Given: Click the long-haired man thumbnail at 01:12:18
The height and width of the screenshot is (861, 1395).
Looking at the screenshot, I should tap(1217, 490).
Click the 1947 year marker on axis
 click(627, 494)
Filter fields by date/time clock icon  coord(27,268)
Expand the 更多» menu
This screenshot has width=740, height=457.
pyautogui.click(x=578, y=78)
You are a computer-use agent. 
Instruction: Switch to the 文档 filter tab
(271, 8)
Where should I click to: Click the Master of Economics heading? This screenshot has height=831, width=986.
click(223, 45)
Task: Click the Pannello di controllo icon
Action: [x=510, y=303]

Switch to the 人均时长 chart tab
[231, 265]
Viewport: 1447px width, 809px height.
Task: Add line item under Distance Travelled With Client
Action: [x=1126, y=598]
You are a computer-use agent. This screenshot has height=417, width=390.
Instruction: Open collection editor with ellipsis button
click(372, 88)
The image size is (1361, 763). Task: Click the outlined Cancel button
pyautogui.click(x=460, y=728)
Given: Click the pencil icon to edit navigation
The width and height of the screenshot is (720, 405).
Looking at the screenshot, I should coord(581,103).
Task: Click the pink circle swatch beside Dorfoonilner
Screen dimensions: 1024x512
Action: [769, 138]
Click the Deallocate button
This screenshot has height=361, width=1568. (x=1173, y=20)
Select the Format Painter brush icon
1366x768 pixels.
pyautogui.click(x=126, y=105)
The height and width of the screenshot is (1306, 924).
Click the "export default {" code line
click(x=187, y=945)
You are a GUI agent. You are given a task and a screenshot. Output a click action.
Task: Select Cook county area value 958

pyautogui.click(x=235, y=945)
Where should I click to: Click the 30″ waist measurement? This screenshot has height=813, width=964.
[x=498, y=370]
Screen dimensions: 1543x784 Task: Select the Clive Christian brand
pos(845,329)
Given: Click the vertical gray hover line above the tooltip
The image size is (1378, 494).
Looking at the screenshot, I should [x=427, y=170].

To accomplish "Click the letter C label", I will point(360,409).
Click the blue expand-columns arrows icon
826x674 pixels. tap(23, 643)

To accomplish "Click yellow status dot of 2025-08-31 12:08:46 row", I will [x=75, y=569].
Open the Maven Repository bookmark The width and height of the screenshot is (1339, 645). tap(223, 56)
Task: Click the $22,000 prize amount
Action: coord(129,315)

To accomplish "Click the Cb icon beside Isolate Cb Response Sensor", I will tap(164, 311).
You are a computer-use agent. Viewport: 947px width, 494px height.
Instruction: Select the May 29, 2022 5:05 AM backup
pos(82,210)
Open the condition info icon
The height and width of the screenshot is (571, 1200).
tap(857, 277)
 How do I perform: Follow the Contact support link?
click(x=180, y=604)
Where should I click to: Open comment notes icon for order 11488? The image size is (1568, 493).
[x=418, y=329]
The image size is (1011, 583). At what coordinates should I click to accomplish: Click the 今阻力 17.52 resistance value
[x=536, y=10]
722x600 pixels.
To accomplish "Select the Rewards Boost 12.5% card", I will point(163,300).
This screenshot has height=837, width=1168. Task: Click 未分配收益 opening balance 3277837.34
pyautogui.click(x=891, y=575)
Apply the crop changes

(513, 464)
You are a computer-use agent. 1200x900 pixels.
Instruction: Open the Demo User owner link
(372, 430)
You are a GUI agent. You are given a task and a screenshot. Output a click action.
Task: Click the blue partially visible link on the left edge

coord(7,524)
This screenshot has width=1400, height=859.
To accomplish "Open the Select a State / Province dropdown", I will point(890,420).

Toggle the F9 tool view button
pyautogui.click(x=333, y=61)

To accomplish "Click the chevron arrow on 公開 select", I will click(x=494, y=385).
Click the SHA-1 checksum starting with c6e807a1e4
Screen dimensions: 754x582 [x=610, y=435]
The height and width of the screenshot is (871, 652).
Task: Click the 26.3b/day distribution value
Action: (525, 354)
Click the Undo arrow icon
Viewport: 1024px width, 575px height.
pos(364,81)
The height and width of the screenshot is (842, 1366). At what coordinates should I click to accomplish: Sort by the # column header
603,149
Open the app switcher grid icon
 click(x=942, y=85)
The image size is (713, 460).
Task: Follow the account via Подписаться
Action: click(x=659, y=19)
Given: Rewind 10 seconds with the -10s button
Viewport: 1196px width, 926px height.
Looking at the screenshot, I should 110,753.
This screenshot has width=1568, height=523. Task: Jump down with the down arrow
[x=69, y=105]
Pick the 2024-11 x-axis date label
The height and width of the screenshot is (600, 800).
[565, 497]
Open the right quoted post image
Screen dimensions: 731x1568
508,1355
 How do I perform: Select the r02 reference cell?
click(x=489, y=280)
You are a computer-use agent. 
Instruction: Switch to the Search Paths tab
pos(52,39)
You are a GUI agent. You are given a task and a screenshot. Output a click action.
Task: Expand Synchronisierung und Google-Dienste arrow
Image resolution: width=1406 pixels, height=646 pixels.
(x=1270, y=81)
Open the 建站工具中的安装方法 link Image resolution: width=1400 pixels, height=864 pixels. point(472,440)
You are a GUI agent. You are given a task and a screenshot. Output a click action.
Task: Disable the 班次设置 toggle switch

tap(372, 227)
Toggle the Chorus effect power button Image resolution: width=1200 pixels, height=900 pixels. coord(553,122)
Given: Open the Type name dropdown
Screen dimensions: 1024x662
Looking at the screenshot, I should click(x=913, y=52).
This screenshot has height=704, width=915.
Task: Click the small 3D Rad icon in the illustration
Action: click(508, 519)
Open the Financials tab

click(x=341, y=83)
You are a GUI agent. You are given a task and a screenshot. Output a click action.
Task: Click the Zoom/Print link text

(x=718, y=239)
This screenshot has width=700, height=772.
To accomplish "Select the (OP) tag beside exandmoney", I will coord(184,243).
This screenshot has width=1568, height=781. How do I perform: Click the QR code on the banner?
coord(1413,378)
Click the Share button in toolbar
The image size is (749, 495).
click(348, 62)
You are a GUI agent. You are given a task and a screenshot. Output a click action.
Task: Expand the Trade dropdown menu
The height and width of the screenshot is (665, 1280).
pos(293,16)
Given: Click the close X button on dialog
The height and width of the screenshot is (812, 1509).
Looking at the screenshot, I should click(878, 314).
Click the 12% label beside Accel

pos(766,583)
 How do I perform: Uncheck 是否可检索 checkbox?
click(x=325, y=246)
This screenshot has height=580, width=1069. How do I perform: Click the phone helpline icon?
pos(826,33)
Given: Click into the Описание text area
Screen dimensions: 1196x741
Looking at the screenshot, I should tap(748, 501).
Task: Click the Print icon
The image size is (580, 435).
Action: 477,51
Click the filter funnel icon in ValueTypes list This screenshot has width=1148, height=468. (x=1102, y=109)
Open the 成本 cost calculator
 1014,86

+ + +

▶ Exercise description: This exercise needs each record retyped exactly as shown.

▶ Solution:
Given: Click the long-haired man thumbnail at 01:12:18
The height and width of the screenshot is (861, 1395).
Looking at the screenshot, I should tap(1217, 490).
Click the 1947 year marker on axis
 click(627, 494)
Filter fields by date/time clock icon  coord(27,268)
Expand the 更多» menu
This screenshot has width=740, height=457.
pyautogui.click(x=578, y=78)
You are a computer-use agent. 
Instruction: Switch to the 文档 filter tab
(271, 8)
Where should I click to: Click the Master of Economics heading? This screenshot has height=831, width=986.
click(223, 45)
Task: Click the Pannello di controllo icon
Action: [x=510, y=303]

Switch to the 人均时长 chart tab
[231, 265]
Viewport: 1447px width, 809px height.
Task: Add line item under Distance Travelled With Client
Action: [x=1126, y=598]
You are a computer-use agent. This screenshot has height=417, width=390.
Instruction: Open collection editor with ellipsis button
click(372, 88)
The image size is (1361, 763). Task: Click the outlined Cancel button
pyautogui.click(x=460, y=728)
Given: Click the pencil icon to edit navigation
The width and height of the screenshot is (720, 405).
Looking at the screenshot, I should coord(581,103).
Task: Click the pink circle swatch beside Dorfoonilner
Screen dimensions: 1024x512
Action: [769, 138]
Click the Deallocate button
This screenshot has height=361, width=1568. (x=1173, y=20)
Select the Format Painter brush icon
1366x768 pixels.
pyautogui.click(x=126, y=105)
The height and width of the screenshot is (1306, 924).
Click the "export default {" code line
click(x=187, y=945)
You are a GUI agent. You are given a task and a screenshot. Output a click action.
Task: Select Cook county area value 958

pyautogui.click(x=235, y=945)
Where should I click to: Click the 30″ waist measurement? This screenshot has height=813, width=964.
[x=498, y=370]
Screen dimensions: 1543x784 Task: Select the Clive Christian brand
pos(845,329)
Given: Click the vertical gray hover line above the tooltip
The image size is (1378, 494).
Looking at the screenshot, I should [x=427, y=170].

To accomplish "Click the letter C label", I will point(360,409).
Click the blue expand-columns arrows icon
826x674 pixels. tap(23, 643)

To accomplish "Click yellow status dot of 2025-08-31 12:08:46 row", I will [x=75, y=569].
Open the Maven Repository bookmark The width and height of the screenshot is (1339, 645). tap(223, 56)
Task: Click the $22,000 prize amount
Action: coord(129,315)

To accomplish "Click the Cb icon beside Isolate Cb Response Sensor", I will tap(164, 311).
You are a computer-use agent. Viewport: 947px width, 494px height.
Instruction: Select the May 29, 2022 5:05 AM backup
pos(82,210)
Open the condition info icon
The height and width of the screenshot is (571, 1200).
tap(857, 277)
 How do I perform: Follow the Contact support link?
click(x=180, y=604)
Where should I click to: Open comment notes icon for order 11488? The image size is (1568, 493).
[x=418, y=329]
The image size is (1011, 583). At what coordinates should I click to accomplish: Click the 今阻力 17.52 resistance value
[x=536, y=10]
722x600 pixels.
To accomplish "Select the Rewards Boost 12.5% card", I will point(163,300).
This screenshot has height=837, width=1168. Task: Click 未分配收益 opening balance 3277837.34
pyautogui.click(x=891, y=575)
Apply the crop changes

(513, 464)
You are a computer-use agent. 1200x900 pixels.
Instruction: Open the Demo User owner link
(372, 430)
You are a GUI agent. You are given a task and a screenshot. Output a click action.
Task: Click the blue partially visible link on the left edge

coord(7,524)
This screenshot has width=1400, height=859.
To accomplish "Open the Select a State / Province dropdown", I will point(890,420).

Toggle the F9 tool view button
pyautogui.click(x=333, y=61)

To accomplish "Click the chevron arrow on 公開 select", I will click(x=494, y=385).
Click the SHA-1 checksum starting with c6e807a1e4
Screen dimensions: 754x582 [x=610, y=435]
The height and width of the screenshot is (871, 652).
Task: Click the 26.3b/day distribution value
Action: (525, 354)
Click the Undo arrow icon
Viewport: 1024px width, 575px height.
pos(364,81)
The height and width of the screenshot is (842, 1366). At what coordinates should I click to accomplish: Sort by the # column header
603,149
Open the app switcher grid icon
 click(x=942, y=85)
The image size is (713, 460).
Task: Follow the account via Подписаться
Action: click(x=659, y=19)
Given: Rewind 10 seconds with the -10s button
Viewport: 1196px width, 926px height.
Looking at the screenshot, I should 110,753.
This screenshot has width=1568, height=523. Task: Jump down with the down arrow
[x=69, y=105]
Pick the 2024-11 x-axis date label
The height and width of the screenshot is (600, 800).
[565, 497]
Open the right quoted post image
Screen dimensions: 731x1568
508,1355
 How do I perform: Select the r02 reference cell?
click(x=489, y=280)
You are a computer-use agent. 
Instruction: Switch to the Search Paths tab
pos(52,39)
You are a GUI agent. You are given a task and a screenshot. Output a click action.
Task: Expand Synchronisierung und Google-Dienste arrow
Image resolution: width=1406 pixels, height=646 pixels.
(x=1270, y=81)
Open the 建站工具中的安装方法 link Image resolution: width=1400 pixels, height=864 pixels. point(472,440)
You are a GUI agent. You are given a task and a screenshot. Output a click action.
Task: Disable the 班次设置 toggle switch

tap(372, 227)
Toggle the Chorus effect power button Image resolution: width=1200 pixels, height=900 pixels. coord(553,122)
Given: Open the Type name dropdown
Screen dimensions: 1024x662
Looking at the screenshot, I should click(x=913, y=52).
This screenshot has height=704, width=915.
Task: Click the small 3D Rad icon in the illustration
Action: click(508, 519)
Open the Financials tab

click(x=341, y=83)
You are a GUI agent. You are given a task and a screenshot. Output a click action.
Task: Click the Zoom/Print link text

(x=718, y=239)
This screenshot has width=700, height=772.
To accomplish "Select the (OP) tag beside exandmoney", I will coord(184,243).
This screenshot has width=1568, height=781. How do I perform: Click the QR code on the banner?
coord(1413,378)
Click the Share button in toolbar
The image size is (749, 495).
click(348, 62)
You are a GUI agent. You are given a task and a screenshot. Output a click action.
Task: Expand the Trade dropdown menu
The height and width of the screenshot is (665, 1280).
pos(293,16)
Given: Click the close X button on dialog
The height and width of the screenshot is (812, 1509).
Looking at the screenshot, I should click(878, 314).
Click the 12% label beside Accel

pos(766,583)
 How do I perform: Uncheck 是否可检索 checkbox?
click(x=325, y=246)
This screenshot has height=580, width=1069. How do I perform: Click the phone helpline icon?
pos(826,33)
Given: Click into the Описание text area
Screen dimensions: 1196x741
Looking at the screenshot, I should tap(748, 501).
Task: Click the Print icon
The image size is (580, 435).
Action: 477,51
Click the filter funnel icon in ValueTypes list This screenshot has width=1148, height=468. (x=1102, y=109)
Open the 成本 cost calculator
 1014,86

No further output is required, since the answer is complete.